I am now living in San Francisco, working as an acupuncturist and chinese
herbalist. I treat mostly fertility and respiratory disorders, and incorporate
mindfulness into my style of treatment. In my free time, I am enjoying the
beautiful outdoors, hiking, swimming, or surfing with my new board – The Magic
Wahine.
And from Luke Thompson
My period of residence at the Yellow Springs Dharma Center proved to be a
wonderful introduction to both Buddhism and the Yellow Springs community. I had
hitherto known Buddhism solely through a number of popular, English-language
books, not through any living tradition. At the Dharma Center I was exposed for
the first time to Buddhist practice. Furthermore, since the Dharma Center
serves as the practice space for a number of Buddhist traditions, I became
familiar with multiple types of Buddhism and was thus made aware of both the
diversity and unity of the various Buddhist traditions that have developed in
different periods and cultures. Experiencing the practices of these multiple
traditions provided me with a variegated yet comprehensive exposure to Buddhism.

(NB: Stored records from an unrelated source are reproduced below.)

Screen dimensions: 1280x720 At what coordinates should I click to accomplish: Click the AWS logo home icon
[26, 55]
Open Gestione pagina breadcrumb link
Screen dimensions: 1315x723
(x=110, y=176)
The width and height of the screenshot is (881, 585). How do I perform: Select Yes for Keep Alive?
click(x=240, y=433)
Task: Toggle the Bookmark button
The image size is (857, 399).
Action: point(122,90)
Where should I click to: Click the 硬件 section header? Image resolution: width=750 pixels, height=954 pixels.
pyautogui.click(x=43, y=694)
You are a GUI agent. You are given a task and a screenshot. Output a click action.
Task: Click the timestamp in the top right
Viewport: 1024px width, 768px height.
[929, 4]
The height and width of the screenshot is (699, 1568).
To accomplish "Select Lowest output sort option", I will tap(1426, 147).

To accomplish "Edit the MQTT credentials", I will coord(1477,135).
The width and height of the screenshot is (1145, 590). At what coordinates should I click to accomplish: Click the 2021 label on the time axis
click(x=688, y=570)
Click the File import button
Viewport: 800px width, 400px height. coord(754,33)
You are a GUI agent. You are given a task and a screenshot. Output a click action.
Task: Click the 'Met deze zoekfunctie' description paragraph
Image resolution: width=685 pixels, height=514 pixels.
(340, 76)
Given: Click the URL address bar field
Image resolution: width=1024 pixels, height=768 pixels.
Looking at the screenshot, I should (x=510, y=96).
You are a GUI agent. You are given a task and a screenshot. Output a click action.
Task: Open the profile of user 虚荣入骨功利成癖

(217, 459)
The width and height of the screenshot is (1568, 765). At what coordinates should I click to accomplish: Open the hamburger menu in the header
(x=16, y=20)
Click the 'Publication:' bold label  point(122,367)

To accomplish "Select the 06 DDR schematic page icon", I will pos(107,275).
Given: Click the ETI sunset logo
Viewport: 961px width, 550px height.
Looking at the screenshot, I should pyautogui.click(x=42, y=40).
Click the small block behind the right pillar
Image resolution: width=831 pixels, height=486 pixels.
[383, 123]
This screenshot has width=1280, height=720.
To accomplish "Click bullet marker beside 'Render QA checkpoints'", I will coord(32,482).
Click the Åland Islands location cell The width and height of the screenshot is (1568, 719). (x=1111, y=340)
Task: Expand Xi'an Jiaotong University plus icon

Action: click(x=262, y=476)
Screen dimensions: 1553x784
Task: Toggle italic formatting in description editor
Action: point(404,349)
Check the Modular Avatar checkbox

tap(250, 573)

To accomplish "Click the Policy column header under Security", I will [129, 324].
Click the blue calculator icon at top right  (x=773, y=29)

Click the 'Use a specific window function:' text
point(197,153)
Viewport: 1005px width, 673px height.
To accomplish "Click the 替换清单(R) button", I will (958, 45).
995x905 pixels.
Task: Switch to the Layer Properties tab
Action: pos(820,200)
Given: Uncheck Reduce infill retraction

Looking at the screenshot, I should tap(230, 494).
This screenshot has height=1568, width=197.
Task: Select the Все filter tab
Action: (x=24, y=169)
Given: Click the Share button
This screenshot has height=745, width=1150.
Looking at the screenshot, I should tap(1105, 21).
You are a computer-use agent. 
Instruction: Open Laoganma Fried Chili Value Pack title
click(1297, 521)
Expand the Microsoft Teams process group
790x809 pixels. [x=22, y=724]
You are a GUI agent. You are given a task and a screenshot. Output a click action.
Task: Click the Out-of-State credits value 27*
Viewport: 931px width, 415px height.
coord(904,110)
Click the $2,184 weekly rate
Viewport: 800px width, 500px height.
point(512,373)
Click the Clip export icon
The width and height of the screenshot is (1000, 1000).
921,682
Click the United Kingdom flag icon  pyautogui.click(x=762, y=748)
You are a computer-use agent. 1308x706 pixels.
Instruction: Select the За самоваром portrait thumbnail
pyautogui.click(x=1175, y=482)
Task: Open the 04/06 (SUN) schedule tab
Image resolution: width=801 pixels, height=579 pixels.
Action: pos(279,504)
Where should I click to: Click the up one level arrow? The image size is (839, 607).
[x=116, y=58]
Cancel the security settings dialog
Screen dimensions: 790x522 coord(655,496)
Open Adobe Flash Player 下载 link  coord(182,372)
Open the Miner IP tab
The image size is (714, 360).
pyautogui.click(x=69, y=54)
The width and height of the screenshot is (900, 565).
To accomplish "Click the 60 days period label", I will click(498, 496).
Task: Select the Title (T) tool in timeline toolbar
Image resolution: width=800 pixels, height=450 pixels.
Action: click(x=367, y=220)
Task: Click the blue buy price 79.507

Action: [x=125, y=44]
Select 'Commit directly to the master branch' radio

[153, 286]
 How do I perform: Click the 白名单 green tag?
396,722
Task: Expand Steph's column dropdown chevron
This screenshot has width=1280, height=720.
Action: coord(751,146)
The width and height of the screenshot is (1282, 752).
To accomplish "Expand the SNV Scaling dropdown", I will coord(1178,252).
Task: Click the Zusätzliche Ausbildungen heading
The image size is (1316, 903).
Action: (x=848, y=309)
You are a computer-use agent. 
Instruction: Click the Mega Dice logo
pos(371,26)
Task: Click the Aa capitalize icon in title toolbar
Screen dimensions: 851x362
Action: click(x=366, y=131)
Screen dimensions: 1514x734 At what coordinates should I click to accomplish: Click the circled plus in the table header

Life at the Dharma Center also served as an unintended means of entry into
the Yellow Springs community. As an Antioch student I had failed to venture
outside of insular campus life and thus the only Yellow Springs community
members I knew were Antioch professors. This changed with my relocation to the
Dharma Center. Through conversations and daily interaction with people who came
for the daily sittings (many of them regulars) and for the tradition-specific,
weekend practice sessions, I was gradually drawn into the Dharma Center
community and through this new found family into the Yellow Springs community
more broadly. In fact, when I think back to my time there, the memories that
come to the forefront of my mind are of the kind, dedicated members of the
Dharma Center. Many a morning or evening sit would be followed by cups of tea,
sipped slowly by friends sitting and chatting at the entrance hall table.
These two entities to which I was introduced at the Dharma Center—Buddhism
and a new community—were of course related. For while Buddhism certainly
contains an individualistic strain, how is it practiced the world over but in
communities, with other human beings? Thus, while reading books provided me
with an historical backdrop against which to think about Buddhism, it was my
period of residence at the Dharma Center that provided me with my first
experience of the living tradition.
The fond memories I have of the Yellow Springs Dharma Center remain strong
in my mind and the formative experience that my time there proved to be laid the
foundations for a lasting relationship with both Buddhism and Yellow Springs.
Even today, some nine years later, the deep reverberations of a meditation gong
carry my mind back to life at 502 Livermore Street.